There is a lot of confusion about when is the right age to get screened for colon cancer. As a matter of fact, even the experts differed on the best age to recommend screening. That’s why they turned to the US Preventive Services Task Force (USPSTF). This is a group of scientists and doctors who look at all the available information and decide how to best prevent disease in the US.
What is a screening test?
First of all, we need to define what a “screening test” is. A screening test is used by doctors to look for disease before you have any symptoms. The idea is that if you catch it before it is far enough along to cause symptoms, you’ll have a better chance of curing the disease- or maybe even prevent the disease from happening. If you have any symptoms or are at increased risk for a disease, then you need to have a diagnostic test.
Get screened starting at age 45
In 2021, USPSTF recommended that everyone aged 45-75 should get a screening test for colon cancer. They found that when screening was done in people over 50 years old (the age they used to recommend), the risk of dying from colon cancer actually went down. At the same time, they found that the rate of colon cancer was increasing in people younger than 50 years old.
What if you are older than 75?
Depending on your health and whether you’ve had an abnormal test in the past, you might still want to get screened on a regular basis. If you’ve had an abnormal screening test in the past or if you’ve had colon cancer, your doctor will probably recommend that you continue getting tested regularly. Sometimes people decide that they don’t want to continue with the screenings after 75, especially if they have other serious health concerns. You can talk to your healthcare provider and they will help you figure out whether to continue screening or not.
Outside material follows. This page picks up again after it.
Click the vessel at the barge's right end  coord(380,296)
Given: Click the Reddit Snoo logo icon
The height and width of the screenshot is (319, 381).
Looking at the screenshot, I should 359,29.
After the age of 86, there doesn’t seem to be any benefit to getting screened. You can completely stop testing at that age. The best news is that you’ve outlived most of the people in the country!
What if I have risk factors for colon cancer?
Things that can increase your risk for colon cancer include:
- Age: older age = greater risk
- Race: increased risk in Black Americans, Native Americans and Alaskan Natives
- Family history of Lynch syndrome, familial adenomatous polyposis (FAP), polyps or colon cancer
- Personal history of inflammatory bowel disease, Crohn’s disease or ulcerative colitis
- Other risk factors such as obesity, diabetes, smoking, and excessive alcohol use.
If you have any of these risk factors, you should talk to your doctor about getting screened before 45 years of age. People with a family history of some genetic disorders like FAP or Lynch syndrome should start getting tested as early as 20 years of age. Make sure you tell your healthcare provider about any family history of cancer, especially colon cancer.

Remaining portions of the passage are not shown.